Novelist of the new Russia
lnp3 at panix.com
Sat Dec 15 06:21:40 MST 2001
NY Times, December 15, 2001
Novelist Chronices the Intrigues of the New Moguls
By SABRINA TAVERNISE
EREDELKINO, Russia, Dec. 14 In the quiet snow of this old writers'
community, Yuliya Latynina is at home working on her next novel. The
window of her small second- story room opens out onto a birch grove
and the house of Boris Pasternak, now a museum.
The rustic Russian idyll is marred only by the red brick castles
encircled by high walls and security cameras just down the road.
These brash newcomers to the neighborhood are the homes of the "new
Russians," nouveaux riches who made it big in the decade of Wild East
"bizness" that followed the fall of Communism.
Ms. Latynina, 35, reflexively shy but extremely well-connected in
those business circles, says her highbrow writer neighbors were
furious with the new "bandits" in town.
"But I know several of them," Ms. Latynina said, smiling. "They're
not bandits at all. They're businessmen."
A journalist, she picked up her nuanced understanding of Russia's
economic vernacular while traveling the country in the last six
years, writing news articles about an economy in free fall.
Her candid accounts of the intrigues among business moguls have won
her awards for best business journalism, and two television shows.
But it is her five novels, her readers say, that reveal the most
about the new Russia.
She prefers writing economic thrillers to news stories, saying that
by wrapping fiction around facts and real people, she can tell the
real story behind Russia's often misleading appearance.
That is why the business and political elite read her avidly,
although many average Russians, far from the wealth and conspiracies
she chronicles, do not. Her colleagues call her eccentric. Pundits
call her astute. Her interview subjects call her extremely disloyal.
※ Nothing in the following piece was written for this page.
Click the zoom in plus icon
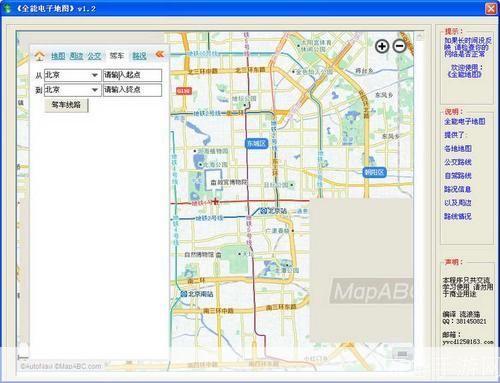Viewport: 500px width, 383px height. (382, 46)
"She has a rare ability to see in real life what average people don't
see," said Andrei Illarionov, economic advisor to President Vladimir
V. Putin. "In time Russian business will act in absolutely civilized
ways, and this slice of life will be lost. For certain epochs people
read Dostoyevsky and Tolstoy. For this epoch people will read
A former student of medieval Europe, the diminutive Ms. Latynina
draws on her knowledge of history to explain modern-day Russia: a
lawless land with a dilapidated central government controlled by
feudal lords and their bandit armies.
Her Russia is lurid and brutal, a place where the local police
receive their wages from business moguls, sex with the boss is
obligatory for secretaries, and nuclear scientists subsist as hunters
after months without salaries.
Everything absolutely everything is for sale.
In "Stag Hunting," her novel about the takeover of a Siberian metal
plant in the mid-1990's, a devoutly Communist factory director is
heard early on in a poignant lament about "bizness" in Russia.
"I don't know how it happens," says the character, Danil Fyodorovich
Senchyakov, who is trying to save a defunct helicopter plant. "I
don't steal, and my factory is paralyzed. You steal, and your factory
is working. I want my factory to work."
That complaint, voiced to a rich young capitalist, captures the
contradictions of post-Communist Russia. By Page 46, Mr. Senchyakov
is on the payroll of his nemesis, the capitalist.
Like a textbook for newcomers to Russian business, "Stag Hunting" has
footnotes with real-life examples and a useful appendix detailing how
the fictitious factory launders its money to avoid tax inspectors
and, when necessary, bribe politicians.
Some have even used it as an instruction manual.